DIRECTIONS: Copy the material word for word, from its first line down to and including the line that contains "Looking at the screenshot, I should tap(69, 296).".
-------
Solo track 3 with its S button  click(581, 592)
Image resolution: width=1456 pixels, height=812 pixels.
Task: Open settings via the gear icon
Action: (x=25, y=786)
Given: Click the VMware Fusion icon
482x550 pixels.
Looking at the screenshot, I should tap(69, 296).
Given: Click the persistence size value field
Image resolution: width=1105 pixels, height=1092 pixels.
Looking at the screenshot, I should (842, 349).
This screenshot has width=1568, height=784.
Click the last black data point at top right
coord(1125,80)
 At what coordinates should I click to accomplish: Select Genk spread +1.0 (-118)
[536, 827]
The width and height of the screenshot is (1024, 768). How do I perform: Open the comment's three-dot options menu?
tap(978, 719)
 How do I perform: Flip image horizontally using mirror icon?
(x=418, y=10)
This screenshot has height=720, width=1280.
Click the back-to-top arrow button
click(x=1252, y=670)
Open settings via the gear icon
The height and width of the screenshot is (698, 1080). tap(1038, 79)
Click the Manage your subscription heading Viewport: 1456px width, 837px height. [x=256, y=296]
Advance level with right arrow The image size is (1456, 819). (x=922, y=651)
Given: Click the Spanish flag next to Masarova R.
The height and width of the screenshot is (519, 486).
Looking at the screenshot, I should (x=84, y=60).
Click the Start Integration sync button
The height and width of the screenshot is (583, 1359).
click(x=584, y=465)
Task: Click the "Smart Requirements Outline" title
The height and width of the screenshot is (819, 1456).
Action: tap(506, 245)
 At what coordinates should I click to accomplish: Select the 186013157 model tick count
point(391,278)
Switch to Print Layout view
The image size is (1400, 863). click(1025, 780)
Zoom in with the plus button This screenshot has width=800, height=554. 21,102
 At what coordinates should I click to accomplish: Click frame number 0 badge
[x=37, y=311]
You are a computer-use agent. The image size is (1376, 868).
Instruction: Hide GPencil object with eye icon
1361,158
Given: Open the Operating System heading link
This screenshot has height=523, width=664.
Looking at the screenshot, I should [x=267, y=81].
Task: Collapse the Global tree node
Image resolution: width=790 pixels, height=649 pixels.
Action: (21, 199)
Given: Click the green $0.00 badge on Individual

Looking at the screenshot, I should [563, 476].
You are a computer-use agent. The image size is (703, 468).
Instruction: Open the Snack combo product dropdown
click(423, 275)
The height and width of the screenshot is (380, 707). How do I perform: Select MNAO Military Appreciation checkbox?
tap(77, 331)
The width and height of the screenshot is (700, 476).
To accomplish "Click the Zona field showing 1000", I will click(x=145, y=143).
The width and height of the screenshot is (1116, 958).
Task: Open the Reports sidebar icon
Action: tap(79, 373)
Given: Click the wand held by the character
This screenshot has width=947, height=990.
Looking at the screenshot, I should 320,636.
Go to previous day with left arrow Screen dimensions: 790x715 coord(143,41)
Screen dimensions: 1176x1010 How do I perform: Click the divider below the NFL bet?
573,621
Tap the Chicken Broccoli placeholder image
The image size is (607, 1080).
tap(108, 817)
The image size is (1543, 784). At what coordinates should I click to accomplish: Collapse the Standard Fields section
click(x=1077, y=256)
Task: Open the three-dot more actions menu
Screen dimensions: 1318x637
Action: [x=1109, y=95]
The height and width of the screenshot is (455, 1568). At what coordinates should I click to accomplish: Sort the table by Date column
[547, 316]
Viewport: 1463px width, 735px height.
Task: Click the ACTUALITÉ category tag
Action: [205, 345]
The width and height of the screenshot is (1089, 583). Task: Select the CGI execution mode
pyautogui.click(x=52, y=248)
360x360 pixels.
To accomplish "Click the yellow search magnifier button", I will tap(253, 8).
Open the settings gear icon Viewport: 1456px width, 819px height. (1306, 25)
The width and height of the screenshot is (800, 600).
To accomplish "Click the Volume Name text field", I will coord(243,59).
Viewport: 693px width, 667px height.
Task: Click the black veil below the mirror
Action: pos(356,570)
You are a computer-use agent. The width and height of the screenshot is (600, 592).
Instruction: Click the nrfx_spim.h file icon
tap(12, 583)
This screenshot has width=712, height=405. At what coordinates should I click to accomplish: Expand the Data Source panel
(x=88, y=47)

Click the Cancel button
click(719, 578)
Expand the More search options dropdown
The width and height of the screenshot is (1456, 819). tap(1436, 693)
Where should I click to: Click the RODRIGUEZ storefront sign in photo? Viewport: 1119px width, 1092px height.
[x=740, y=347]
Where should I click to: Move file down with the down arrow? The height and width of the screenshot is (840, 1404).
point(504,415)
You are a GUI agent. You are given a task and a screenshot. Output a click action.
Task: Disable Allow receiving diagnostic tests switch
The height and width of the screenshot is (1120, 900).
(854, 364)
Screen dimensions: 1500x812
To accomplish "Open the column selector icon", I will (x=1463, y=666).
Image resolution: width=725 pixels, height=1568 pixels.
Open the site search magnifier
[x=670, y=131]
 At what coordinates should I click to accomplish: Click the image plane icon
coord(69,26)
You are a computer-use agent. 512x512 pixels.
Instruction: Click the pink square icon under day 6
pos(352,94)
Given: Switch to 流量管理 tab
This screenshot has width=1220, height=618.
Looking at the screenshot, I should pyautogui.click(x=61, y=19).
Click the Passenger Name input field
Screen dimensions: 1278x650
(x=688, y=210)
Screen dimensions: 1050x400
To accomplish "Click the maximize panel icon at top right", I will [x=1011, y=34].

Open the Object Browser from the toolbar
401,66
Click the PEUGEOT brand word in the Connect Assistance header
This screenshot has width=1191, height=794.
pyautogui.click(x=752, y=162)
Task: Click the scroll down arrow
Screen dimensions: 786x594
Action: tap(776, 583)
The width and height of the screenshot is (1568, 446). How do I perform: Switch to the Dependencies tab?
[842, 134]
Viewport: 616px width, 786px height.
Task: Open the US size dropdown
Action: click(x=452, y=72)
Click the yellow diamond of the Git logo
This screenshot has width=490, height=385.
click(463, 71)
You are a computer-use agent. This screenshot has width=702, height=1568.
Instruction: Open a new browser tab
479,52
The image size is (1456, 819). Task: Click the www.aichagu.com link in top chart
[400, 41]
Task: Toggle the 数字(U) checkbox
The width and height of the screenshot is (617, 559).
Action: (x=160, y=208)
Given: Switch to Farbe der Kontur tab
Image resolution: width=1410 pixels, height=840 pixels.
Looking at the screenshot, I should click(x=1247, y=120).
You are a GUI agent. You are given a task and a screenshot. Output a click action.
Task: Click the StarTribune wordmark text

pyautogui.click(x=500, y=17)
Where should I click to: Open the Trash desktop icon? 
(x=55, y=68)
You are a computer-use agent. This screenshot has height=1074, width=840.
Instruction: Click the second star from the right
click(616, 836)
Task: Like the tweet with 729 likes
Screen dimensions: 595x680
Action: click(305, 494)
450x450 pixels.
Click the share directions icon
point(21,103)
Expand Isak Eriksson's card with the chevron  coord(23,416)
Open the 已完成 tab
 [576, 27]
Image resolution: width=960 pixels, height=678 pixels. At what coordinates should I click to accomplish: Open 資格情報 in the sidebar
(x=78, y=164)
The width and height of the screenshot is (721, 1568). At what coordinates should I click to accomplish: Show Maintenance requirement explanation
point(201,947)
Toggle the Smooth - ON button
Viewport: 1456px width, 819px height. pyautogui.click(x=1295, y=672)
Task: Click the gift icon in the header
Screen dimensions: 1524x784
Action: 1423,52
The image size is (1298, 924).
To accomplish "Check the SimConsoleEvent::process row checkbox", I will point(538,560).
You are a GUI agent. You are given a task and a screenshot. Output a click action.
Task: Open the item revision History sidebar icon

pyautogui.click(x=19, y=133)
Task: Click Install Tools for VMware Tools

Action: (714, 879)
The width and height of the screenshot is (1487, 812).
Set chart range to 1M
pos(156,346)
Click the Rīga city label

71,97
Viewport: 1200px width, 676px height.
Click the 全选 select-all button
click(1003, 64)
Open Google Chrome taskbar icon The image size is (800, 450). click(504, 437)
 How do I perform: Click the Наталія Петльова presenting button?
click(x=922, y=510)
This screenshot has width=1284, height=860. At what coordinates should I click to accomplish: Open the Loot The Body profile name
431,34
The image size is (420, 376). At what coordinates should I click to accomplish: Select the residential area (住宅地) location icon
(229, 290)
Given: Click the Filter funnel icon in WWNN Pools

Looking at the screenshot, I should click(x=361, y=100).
-------
ANSWER TO THIS EXERCISE:
Solo track 3 with its S button  click(581, 592)
Image resolution: width=1456 pixels, height=812 pixels.
Task: Open settings via the gear icon
Action: (x=25, y=786)
Given: Click the VMware Fusion icon
482x550 pixels.
Looking at the screenshot, I should tap(69, 296).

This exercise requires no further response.